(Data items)
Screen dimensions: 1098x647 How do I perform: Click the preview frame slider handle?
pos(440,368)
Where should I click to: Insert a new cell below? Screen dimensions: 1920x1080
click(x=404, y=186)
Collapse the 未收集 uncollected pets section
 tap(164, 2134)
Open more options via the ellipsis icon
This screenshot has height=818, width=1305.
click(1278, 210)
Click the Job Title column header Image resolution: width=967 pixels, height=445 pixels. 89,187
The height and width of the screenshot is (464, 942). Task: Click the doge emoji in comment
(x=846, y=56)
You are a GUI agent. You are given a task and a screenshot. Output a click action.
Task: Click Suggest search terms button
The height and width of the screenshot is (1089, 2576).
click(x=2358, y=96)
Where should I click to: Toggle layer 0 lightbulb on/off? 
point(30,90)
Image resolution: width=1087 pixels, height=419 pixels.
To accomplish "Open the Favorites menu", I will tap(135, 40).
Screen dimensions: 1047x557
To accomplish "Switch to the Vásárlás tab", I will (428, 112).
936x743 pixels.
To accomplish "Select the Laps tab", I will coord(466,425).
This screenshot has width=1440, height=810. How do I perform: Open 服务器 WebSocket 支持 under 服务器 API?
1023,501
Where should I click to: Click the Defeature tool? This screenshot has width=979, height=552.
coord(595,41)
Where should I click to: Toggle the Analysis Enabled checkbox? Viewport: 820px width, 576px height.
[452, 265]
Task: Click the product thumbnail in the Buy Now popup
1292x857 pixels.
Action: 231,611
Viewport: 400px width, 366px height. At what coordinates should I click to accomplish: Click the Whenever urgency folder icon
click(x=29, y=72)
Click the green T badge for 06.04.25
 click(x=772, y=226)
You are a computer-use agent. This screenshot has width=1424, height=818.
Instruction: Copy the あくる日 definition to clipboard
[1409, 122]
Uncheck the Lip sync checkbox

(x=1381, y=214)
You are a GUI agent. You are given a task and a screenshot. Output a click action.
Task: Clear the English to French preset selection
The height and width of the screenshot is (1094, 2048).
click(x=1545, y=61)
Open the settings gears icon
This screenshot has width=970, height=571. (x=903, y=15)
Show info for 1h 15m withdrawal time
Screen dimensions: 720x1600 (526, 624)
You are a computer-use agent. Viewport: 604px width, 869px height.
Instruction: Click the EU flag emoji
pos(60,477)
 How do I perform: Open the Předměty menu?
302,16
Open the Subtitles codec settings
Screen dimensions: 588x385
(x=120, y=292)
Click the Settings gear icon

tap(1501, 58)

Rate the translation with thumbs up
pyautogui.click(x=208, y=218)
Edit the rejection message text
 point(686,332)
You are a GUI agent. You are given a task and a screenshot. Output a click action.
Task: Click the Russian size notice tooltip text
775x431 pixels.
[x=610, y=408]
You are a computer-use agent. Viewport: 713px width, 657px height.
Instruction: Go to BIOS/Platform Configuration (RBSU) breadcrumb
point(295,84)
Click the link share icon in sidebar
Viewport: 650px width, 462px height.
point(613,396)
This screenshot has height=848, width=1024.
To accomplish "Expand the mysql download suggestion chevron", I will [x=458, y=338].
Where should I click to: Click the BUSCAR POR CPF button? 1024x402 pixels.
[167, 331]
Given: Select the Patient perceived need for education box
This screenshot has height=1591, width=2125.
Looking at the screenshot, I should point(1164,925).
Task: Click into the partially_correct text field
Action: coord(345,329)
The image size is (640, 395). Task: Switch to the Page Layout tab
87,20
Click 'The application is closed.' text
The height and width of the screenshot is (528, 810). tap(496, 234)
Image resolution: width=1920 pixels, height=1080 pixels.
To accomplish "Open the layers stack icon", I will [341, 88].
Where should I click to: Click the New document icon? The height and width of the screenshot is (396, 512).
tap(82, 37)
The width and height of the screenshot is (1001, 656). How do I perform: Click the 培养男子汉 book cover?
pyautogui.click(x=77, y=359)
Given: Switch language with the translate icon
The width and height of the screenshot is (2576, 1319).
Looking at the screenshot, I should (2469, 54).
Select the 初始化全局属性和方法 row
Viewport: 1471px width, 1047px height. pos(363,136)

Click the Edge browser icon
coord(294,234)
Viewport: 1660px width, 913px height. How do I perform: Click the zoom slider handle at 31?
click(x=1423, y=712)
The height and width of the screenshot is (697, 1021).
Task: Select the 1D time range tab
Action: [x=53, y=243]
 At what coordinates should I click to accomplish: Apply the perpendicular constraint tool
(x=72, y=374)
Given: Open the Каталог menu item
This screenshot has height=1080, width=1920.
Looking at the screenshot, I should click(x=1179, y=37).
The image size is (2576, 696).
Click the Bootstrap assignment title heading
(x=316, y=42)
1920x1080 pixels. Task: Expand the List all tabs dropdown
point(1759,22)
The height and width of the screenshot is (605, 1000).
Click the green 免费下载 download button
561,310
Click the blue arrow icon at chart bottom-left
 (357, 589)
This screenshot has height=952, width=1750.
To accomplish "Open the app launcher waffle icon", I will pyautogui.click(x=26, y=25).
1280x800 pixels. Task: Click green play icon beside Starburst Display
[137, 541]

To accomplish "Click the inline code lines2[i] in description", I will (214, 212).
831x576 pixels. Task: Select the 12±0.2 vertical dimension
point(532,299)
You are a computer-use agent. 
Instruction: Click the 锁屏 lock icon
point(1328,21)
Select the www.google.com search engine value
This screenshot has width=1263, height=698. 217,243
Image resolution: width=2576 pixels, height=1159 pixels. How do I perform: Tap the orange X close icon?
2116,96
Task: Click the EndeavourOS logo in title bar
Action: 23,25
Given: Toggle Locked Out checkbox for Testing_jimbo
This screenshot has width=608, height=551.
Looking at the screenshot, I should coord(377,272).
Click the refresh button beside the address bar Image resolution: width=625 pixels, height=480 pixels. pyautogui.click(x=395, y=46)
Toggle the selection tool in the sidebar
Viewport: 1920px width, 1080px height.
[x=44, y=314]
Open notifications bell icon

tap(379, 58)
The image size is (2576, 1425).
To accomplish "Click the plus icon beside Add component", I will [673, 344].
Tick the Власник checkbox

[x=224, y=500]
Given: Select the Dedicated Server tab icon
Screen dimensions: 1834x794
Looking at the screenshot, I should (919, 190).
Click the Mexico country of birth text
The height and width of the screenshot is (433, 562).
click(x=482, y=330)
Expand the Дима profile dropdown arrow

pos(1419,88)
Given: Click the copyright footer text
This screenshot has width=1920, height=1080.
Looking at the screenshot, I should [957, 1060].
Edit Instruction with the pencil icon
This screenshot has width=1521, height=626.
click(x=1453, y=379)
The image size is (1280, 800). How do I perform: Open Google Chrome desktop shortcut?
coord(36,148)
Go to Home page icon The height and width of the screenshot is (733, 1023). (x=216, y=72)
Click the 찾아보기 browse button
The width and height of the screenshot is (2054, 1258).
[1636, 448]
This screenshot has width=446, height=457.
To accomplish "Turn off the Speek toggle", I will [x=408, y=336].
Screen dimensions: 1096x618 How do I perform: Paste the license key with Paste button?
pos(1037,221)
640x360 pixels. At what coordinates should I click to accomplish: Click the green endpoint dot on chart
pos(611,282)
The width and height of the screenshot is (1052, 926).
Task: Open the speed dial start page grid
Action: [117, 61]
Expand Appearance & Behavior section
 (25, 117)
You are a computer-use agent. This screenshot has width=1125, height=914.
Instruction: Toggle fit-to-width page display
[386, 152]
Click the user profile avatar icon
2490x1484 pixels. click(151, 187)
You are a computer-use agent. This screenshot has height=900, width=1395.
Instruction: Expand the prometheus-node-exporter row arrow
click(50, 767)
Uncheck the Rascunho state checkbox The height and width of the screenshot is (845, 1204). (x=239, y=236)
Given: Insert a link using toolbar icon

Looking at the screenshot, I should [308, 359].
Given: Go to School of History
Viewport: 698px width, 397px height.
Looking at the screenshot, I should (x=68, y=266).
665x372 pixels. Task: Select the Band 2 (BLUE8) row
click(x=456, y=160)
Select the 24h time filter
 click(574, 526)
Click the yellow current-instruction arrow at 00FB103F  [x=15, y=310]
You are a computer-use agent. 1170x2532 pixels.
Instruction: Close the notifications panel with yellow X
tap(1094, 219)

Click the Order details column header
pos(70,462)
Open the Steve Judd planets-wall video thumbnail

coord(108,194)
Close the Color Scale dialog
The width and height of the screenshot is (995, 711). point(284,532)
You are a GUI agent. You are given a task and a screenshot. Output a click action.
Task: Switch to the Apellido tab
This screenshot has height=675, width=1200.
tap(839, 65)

*The request*.
Convert the data between the lines holding "The width and height of the screenshot is (1001, 656)." and "coord(294,234)", inclusive, into a two-column CSV headed instruction and response, with one row per instruction and its answer. Put each field in quotation marks and replace any line breaks with spaces.

*Response below*.
instruction,response
"The width and height of the screenshot is (1001, 656). How do I perform: Click the 培养男子汉 book cover?","pyautogui.click(x=77, y=359)"
"Given: Switch language with the translate icon The width and height of the screenshot is (2576, 1319).","Looking at the screenshot, I should (2469, 54)."
"Select the 初始化全局属性和方法 row","Viewport: 1471px width, 1047px height. pos(363,136)"
"Click the Edge browser icon","coord(294,234)"